Faits et événements Présidence tchèque de l’UE : nouveau spot et nouveau slogan ambivalent
La République tchèque succèdera à la France à la présidence du Conseil européen à partir du 1er janvier prochain. A quatre mois de l’échéance, le Premier ministre, Mirek Topolánek, et son ministre chargée des Affaires européennes, Alexandr Vondra, ont présenté ce jeudi la nouvelle campagne d’information, spot publicitaire et slogan à l’appui.
Il s’agit d’une campagne nationale, donc destinée au public tchèque.
Tant mieux, parce que la traduction du slogan de cette nouvelle campagne
d’information sur la présidence européenne est loin d’être facile,
la formule ayant un double sens.
« Evropě to osladíme » peut en effet vouloir dire à peu près « Nous allons adoucir - ou sucrer - les choses pour l’Europe », mais cela peut surtout signifier exactement le contraire, quelque chose comme « Nous allons en faire baver à l’Europe ». Cette ambiguïté semble avoir été souhaitée, Mirek Topolánek ayant précisé qu’il s’agissait d’un « défi ».
Au delà des mots et de leur double-sens, un spot vidéo réalisé par
Alice Nellis, avec en fond sonore l’Hymne à la joie, et autour d’une
table plusieurs personnalités tchèques connues et reconnues dans le
monde, présentées par le chef du gouvernement :
« L’architecte Eva Jiřičná, mondialement connue, grande
personnalité. La danseuse étoile Daria Klimentová, du ballet de Londres.
Celui qui a découvert un médicament contre le cancer, Antonin Holý.
Tereza Maxová, qui n’est pas seulement un mannequin. Jaromír Jágr, un
nom admiré en Russie, aux Etats-Unis, au Canada et en Europe. Petr Čech,
et enfin le chef d’orchestre Libor Pešek. Beaucoup d’autres auraient
pu en faire partie, comme Tomáš Baťa, qui vient de nous quitter, ou
Miloš Forman. Et puis nous avons rajouté un élément anonyme, le morceau
de sucre. »
Pourquoi le morceau de sucre ? Parce que c’est une invention tchèque, en tout cas il a été inventé dans le sud du pays, à Dačice. On ne sait pas encore si le sucre figurera sur le logo de la présidence tchèque, celui-ci ne sera dévoilé que plus tard.
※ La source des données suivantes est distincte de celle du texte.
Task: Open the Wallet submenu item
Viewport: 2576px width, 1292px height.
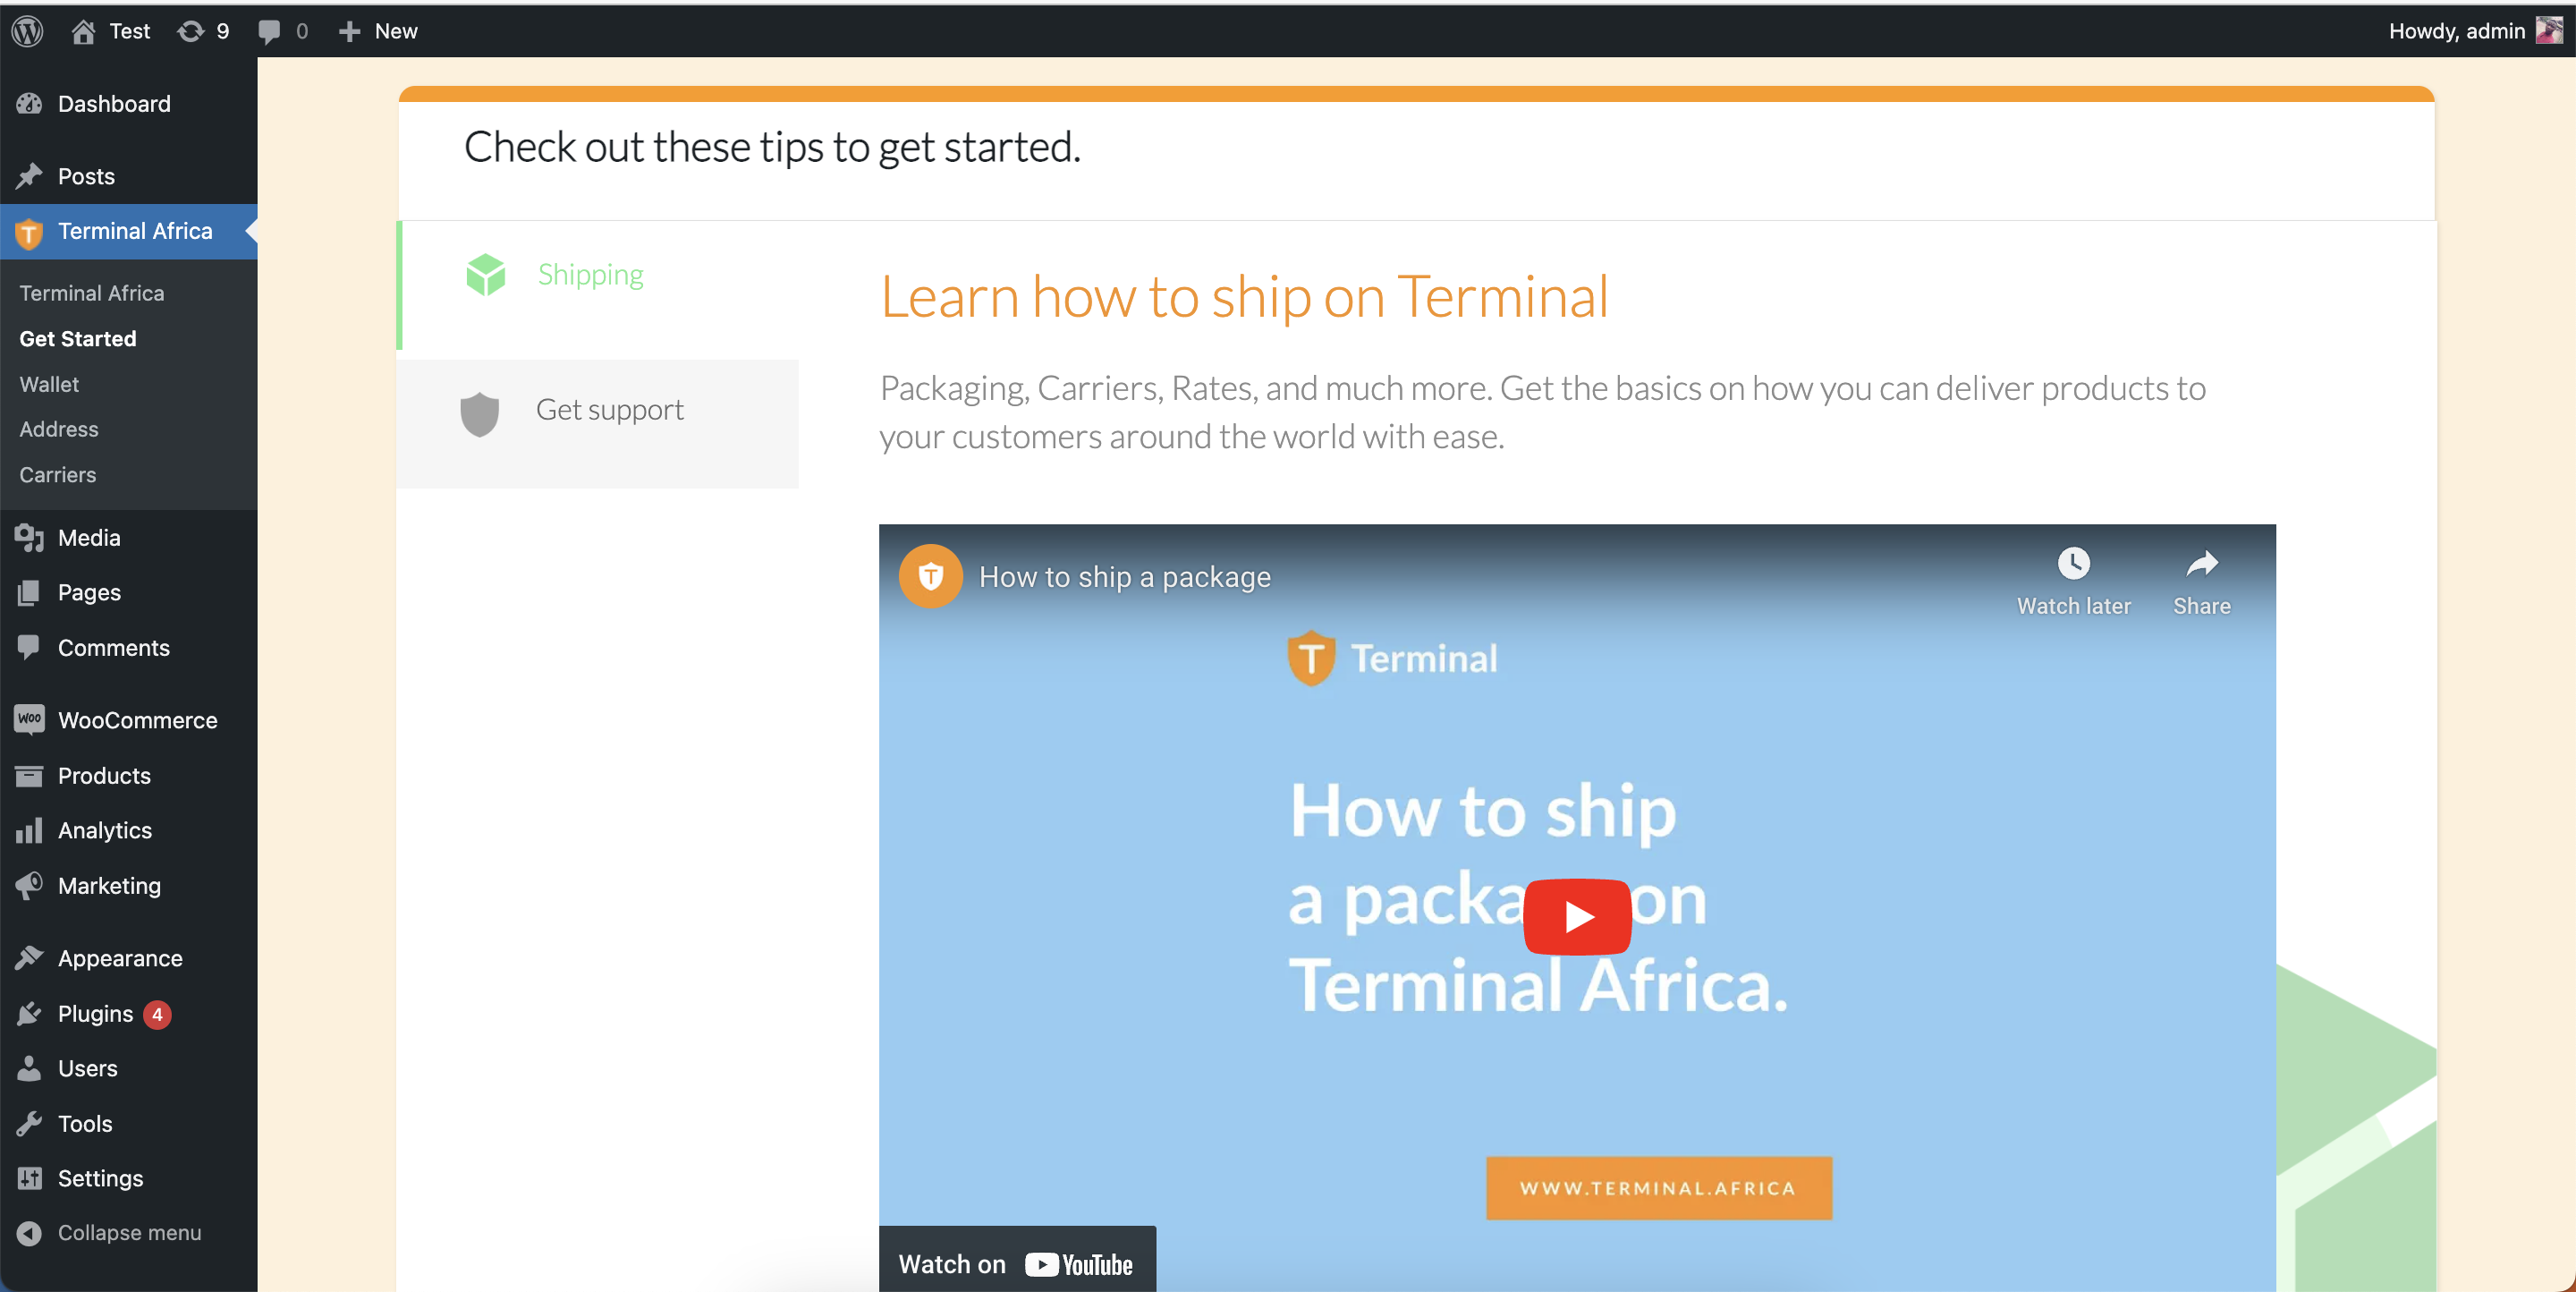Action: [x=49, y=384]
11 millions de couronnes ont été dépensées pour cette nouvelle
campagne. Le principal slogan de la République tchèque, plus facile à
traduire cette fois, reste « L’Europe sans barrières ». Prague a
l’ambition de remplir son rôle du mieux possible, mais le ministre
Vondra se veut en même temps réaliste :
« Il faut être conscient que la période pendant laquelle nous allons
assurer la présidence ne sera pas facile du tout : en juin il y aura les
élections européennes, l’actuelle législature européenne et le mandat
de la Commission européenne vont prendre fin. Donc il faut être
réaliste, on ne peut pas attendre de grande réforme ni de révolution. »
Pas de révolution donc, mais un événement historique à la signification aussi importante pour le pays, selon le chef du gouvernement, que le règne de Charles IV ou que la présidence de la SDN, assurée pendant un an par Edvard Beneš.